Leonardo DICaprio prenota il primo Oscar della propria inimitabile carriera grazie al viscerale Revenant – Redivivo di Alejandro González Iñárritu.

pubblicato 14 Gennaio 2016 aggiornato 30 Luglio 2020 09:42

Ci sono film, nel corso di una stagione cinematografica, che lasciano il segno per svariati motivi. Nel caso di Revenant – Redivivo, attesissimo ritorno al cinema di Alejandro González Iñárritu dopo i 3 Oscar vinti con Birdman (film, regia e sceneggiatura), questi motivi si accavallano a tal punto da rimanere impressi, probabilmente per anni ed anni. Non solo la presenza di Leonardo DiCaprio, miglior 40enne su piazza ormai ossessionato da quella statuetta che l’Academy gli ha inspiegabilmente sempre negato, e la paradisiaca fotografia al naturale di Emmanuel Lubezki, alla caccia del 3° Oscar consecutivo, ma anche un’epica e sfiancate produzione trascinata per circa 9 mesi, in condizioni atmosferiche insostenibili e con un budget lievitato dai 60 milioni iniziali ai 135 finali. Tutto questo per dar vita alla leggendaria storia di Hugh Glass, esploratore e cacciatore di pellicce che nel 1822 intraprese un viaggio di tremila miglia, attraverso le condizioni più estreme, sopravvivendo ai pericoli e alle minacce della natura e degli uomini, mosso unicamente dalla più incrollabile delle volontà: quella di un uomo che cerca la sua vendetta.

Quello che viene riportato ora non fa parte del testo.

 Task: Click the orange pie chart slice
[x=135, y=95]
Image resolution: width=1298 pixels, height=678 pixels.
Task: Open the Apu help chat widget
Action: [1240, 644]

Ingredienti accattivanti resi ancor più straordinari dalla sbalorditiva regia di un Inarritu che ha fatto suo un posto nella storia del cinema contemporaneo. Perché Revenant è un’opera stupefacente, e non solo per i motivi sopra elencati. Liberamente ispirato allo splendido nonché omonimo libro di Michael Punke, perché Inarritu e Mark L. Smith hanno abbondantemente romanzato il tutto, aggiungendo personaggi (il figlio di Glass) e svolte narrative inesistenti all’interno del libro edito in Italia da Einaudi, Revenant è fondato su sentimenti basilari, tanto antichi quanto ancora oggi contemporanei. L’amore paterno, la sete di denaro e potere; l’uomo, nudo e solo, contro la forza della natura; l’odio, la violenza, il tradimento, la menzogna, la resistenza, la rinascita, la fame di vendetta. Un film sulla sopravvivenza ambientato in un’altra epoca, in quei territori impervi in cui trapper e Sioux si ammazzavano l’uno con l’altro.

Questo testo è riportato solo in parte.